==== EXERCISE DATA
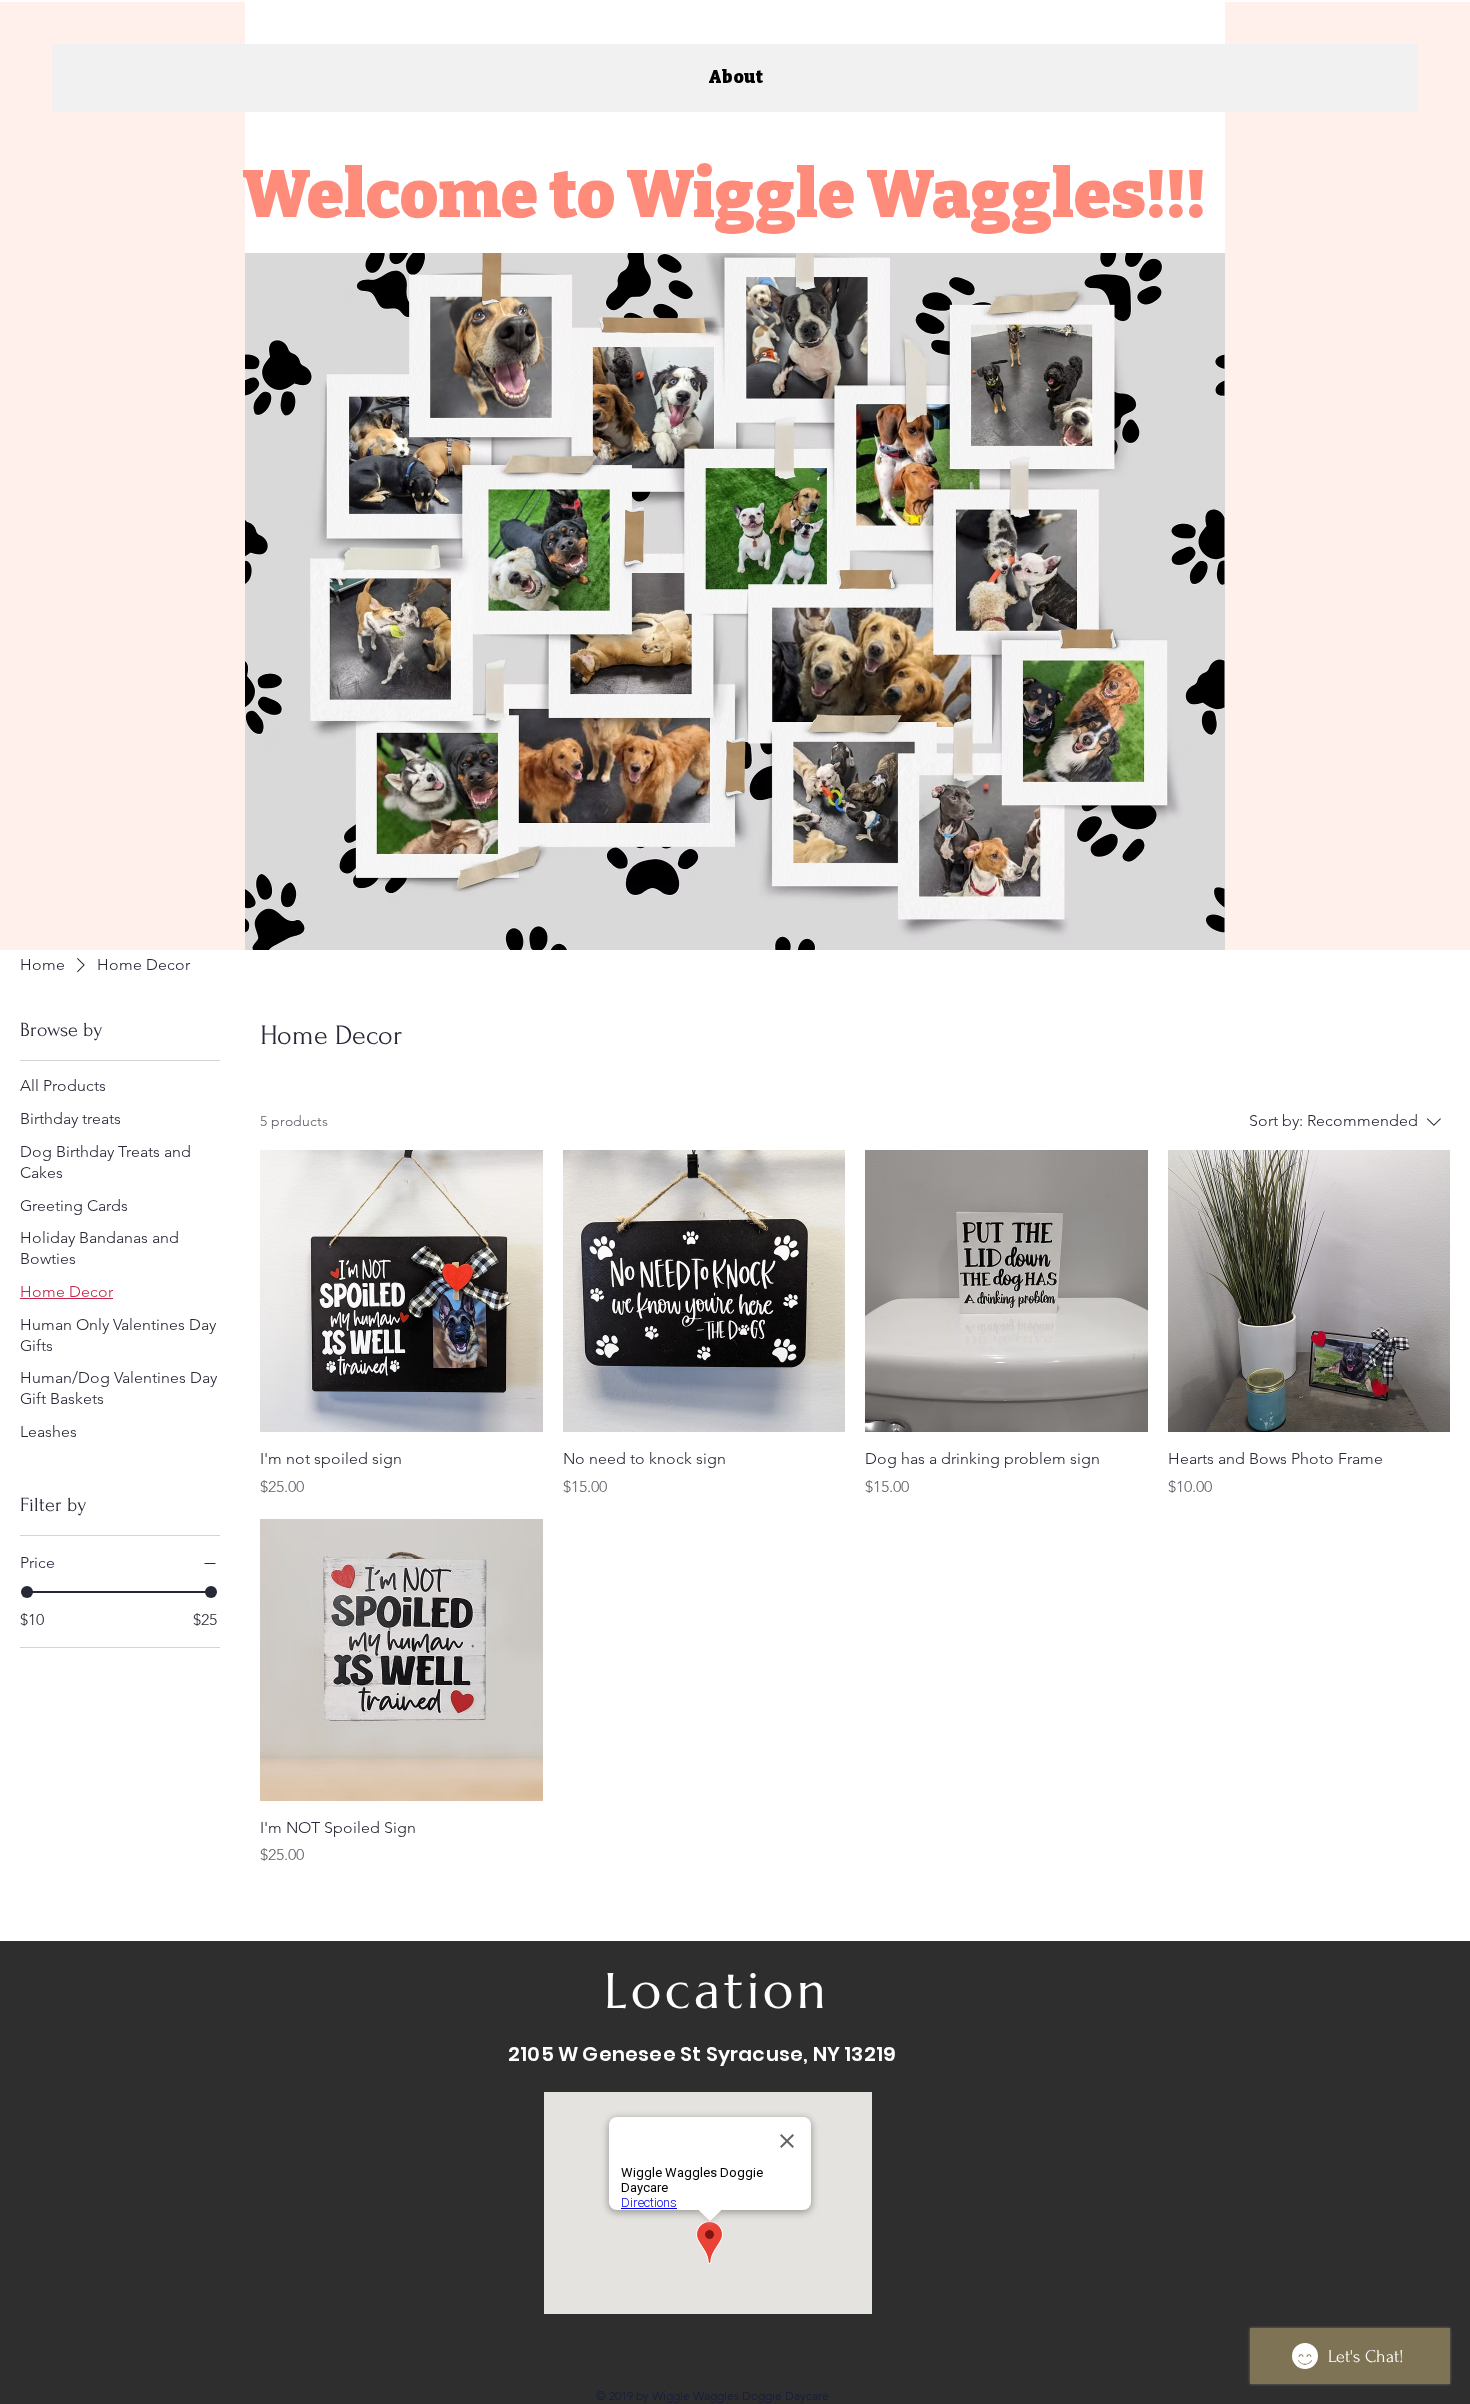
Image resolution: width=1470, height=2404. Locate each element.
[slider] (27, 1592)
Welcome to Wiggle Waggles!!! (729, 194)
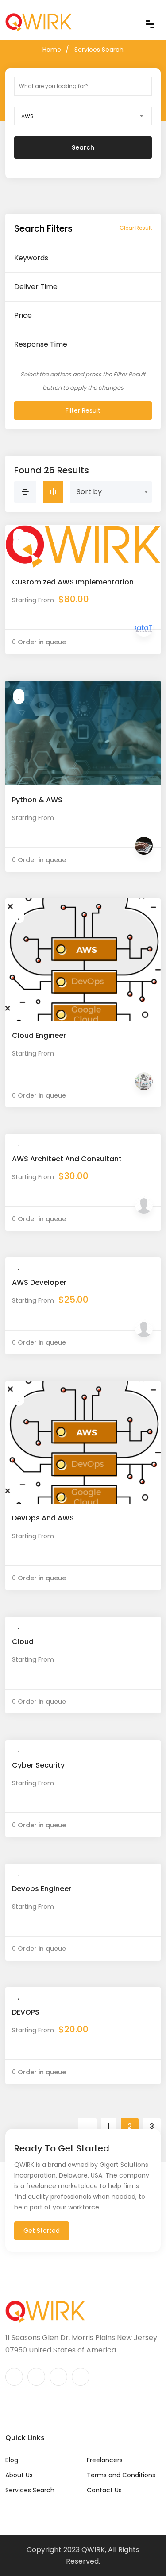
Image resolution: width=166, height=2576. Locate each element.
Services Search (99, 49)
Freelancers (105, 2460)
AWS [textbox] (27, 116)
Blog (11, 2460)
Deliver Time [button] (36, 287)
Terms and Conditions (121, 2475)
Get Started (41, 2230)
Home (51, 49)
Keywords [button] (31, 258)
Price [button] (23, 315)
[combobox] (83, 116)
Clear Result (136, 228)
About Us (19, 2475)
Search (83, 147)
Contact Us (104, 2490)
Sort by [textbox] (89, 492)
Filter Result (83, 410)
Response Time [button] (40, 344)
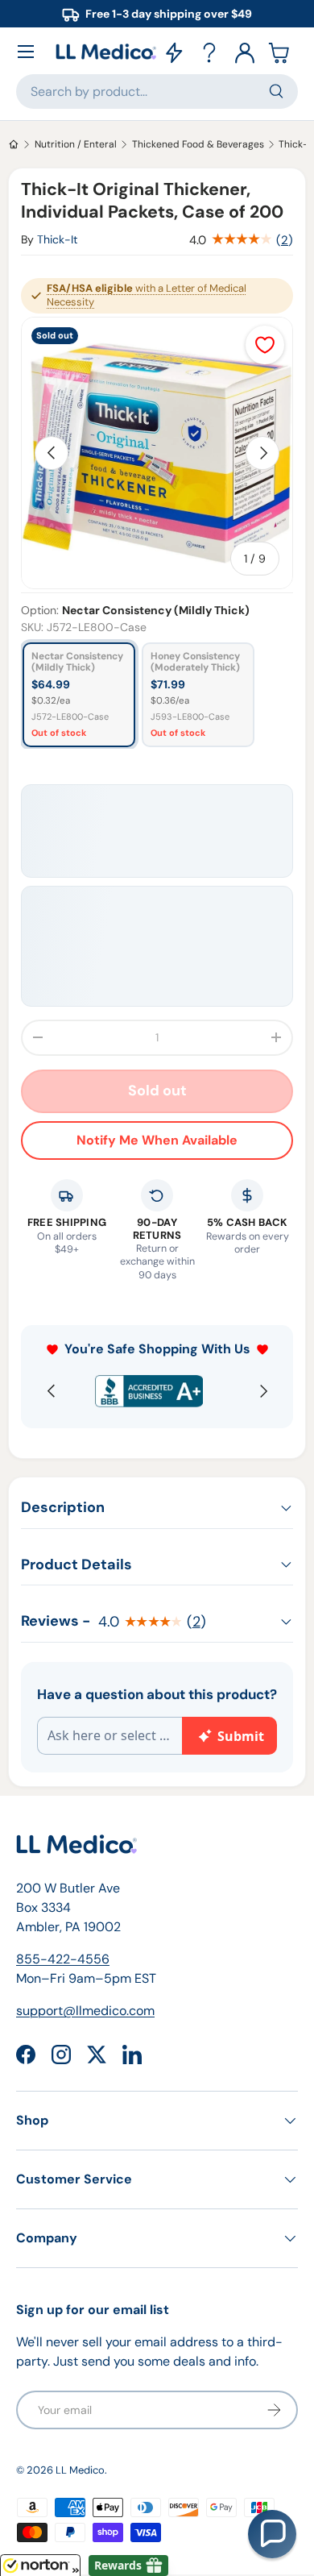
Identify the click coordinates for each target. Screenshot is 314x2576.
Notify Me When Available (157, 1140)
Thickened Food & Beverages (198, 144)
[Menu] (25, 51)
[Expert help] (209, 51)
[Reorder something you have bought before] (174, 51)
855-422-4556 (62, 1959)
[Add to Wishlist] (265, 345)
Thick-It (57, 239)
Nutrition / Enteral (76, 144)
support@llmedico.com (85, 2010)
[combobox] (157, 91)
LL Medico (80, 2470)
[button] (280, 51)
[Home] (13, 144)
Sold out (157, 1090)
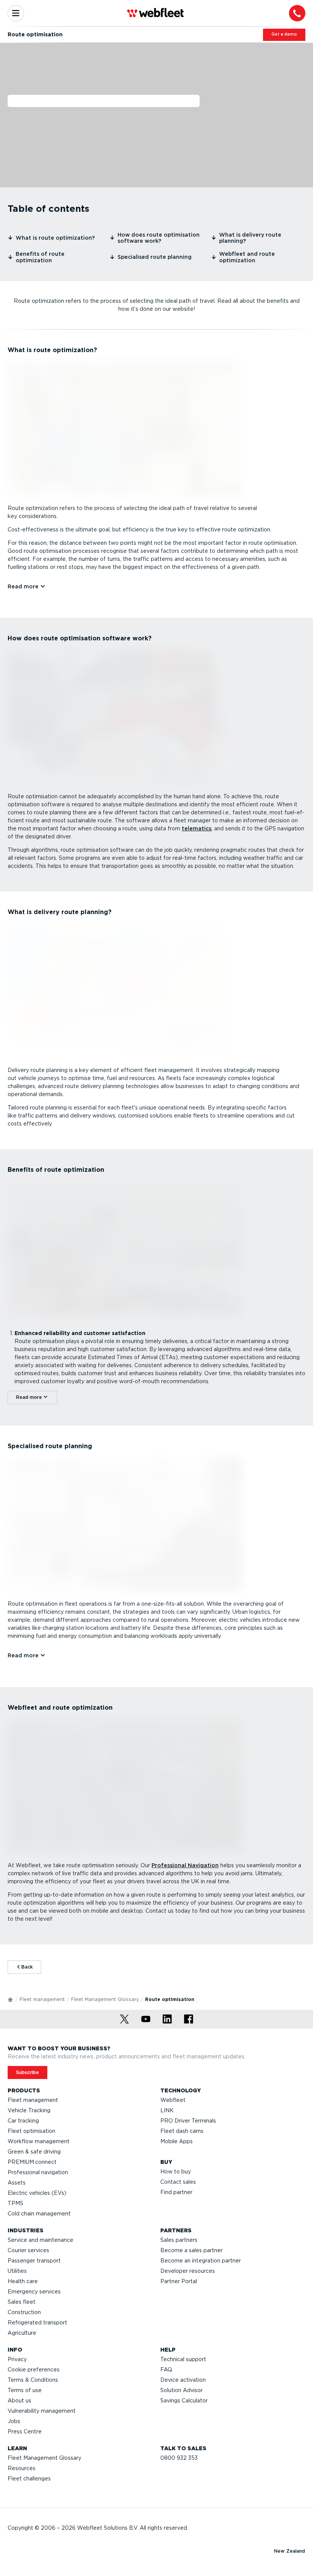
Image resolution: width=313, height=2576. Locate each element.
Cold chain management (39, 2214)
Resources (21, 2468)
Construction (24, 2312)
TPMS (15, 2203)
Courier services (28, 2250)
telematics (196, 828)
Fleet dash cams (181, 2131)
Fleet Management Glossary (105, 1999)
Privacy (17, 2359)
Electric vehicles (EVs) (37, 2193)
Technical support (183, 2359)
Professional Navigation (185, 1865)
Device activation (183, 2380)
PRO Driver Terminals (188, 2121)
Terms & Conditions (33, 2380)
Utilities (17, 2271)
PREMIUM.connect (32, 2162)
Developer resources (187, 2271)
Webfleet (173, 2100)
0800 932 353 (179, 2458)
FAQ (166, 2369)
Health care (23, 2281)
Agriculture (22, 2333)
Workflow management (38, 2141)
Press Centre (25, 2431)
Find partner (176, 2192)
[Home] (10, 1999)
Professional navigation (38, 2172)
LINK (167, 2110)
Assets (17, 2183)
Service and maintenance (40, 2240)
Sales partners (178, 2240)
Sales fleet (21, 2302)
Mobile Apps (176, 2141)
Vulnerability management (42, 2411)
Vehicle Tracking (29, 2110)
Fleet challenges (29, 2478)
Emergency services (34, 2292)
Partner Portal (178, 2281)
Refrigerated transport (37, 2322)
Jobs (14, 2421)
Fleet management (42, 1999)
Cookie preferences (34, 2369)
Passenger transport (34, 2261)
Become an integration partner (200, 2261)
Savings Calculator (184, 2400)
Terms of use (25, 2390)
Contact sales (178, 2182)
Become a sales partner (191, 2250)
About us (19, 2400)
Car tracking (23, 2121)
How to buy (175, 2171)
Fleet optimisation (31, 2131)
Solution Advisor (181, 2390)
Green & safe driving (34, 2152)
========
■ PROBLEM ■
Exactly as they appear, repeat the lines from the one containing "[button] (280, 51)" through the last line of the entries, counting both ends. Pictures stay out.

■ TASK ANSWER ■
[button] (280, 51)
[Home] (13, 144)
Sold out (157, 1090)
Image resolution: width=313, height=2576. Locate each element.
Cold chain management (39, 2214)
Resources (21, 2468)
Construction (24, 2312)
TPMS (15, 2203)
Courier services (28, 2250)
telematics (196, 828)
Fleet dash cams (181, 2131)
Fleet Management Glossary (105, 1999)
Privacy (17, 2359)
Electric vehicles (EVs) (37, 2193)
Technical support (183, 2359)
Professional Navigation (185, 1865)
Device activation (183, 2380)
PRO Driver Terminals (188, 2121)
Terms & Conditions (33, 2380)
Utilities (17, 2271)
PREMIUM.connect (32, 2162)
Developer resources (187, 2271)
Webfleet (173, 2100)
0800 932 353 (179, 2458)
FAQ (166, 2369)
Health care (23, 2281)
Agriculture (22, 2333)
Workflow management (38, 2141)
Press Centre (25, 2431)
Find partner (176, 2192)
[Home] (10, 1999)
Professional navigation (38, 2172)
LINK (167, 2110)
Assets (17, 2183)
Service and maintenance (40, 2240)
Sales partners (178, 2240)
Sales fleet (21, 2302)
Mobile Apps (176, 2141)
Vulnerability management (42, 2411)
Vehicle Tracking (29, 2110)
Fleet challenges (29, 2478)
Emergency services (34, 2292)
Partner Portal (178, 2281)
Refrigerated transport (37, 2322)
Jobs (14, 2421)
Fleet management (42, 1999)
Cookie preferences (34, 2369)
Passenger transport (34, 2261)
Become an integration partner (200, 2261)
Savings Calculator (184, 2400)
Terms of use (25, 2390)
Contact sales (178, 2182)
Become a sales partner (191, 2250)
About us (19, 2400)
Car tracking (23, 2121)
How to buy (175, 2171)
Fleet optimisation (31, 2131)
Solution Advisor (181, 2390)
Green & safe driving (34, 2152)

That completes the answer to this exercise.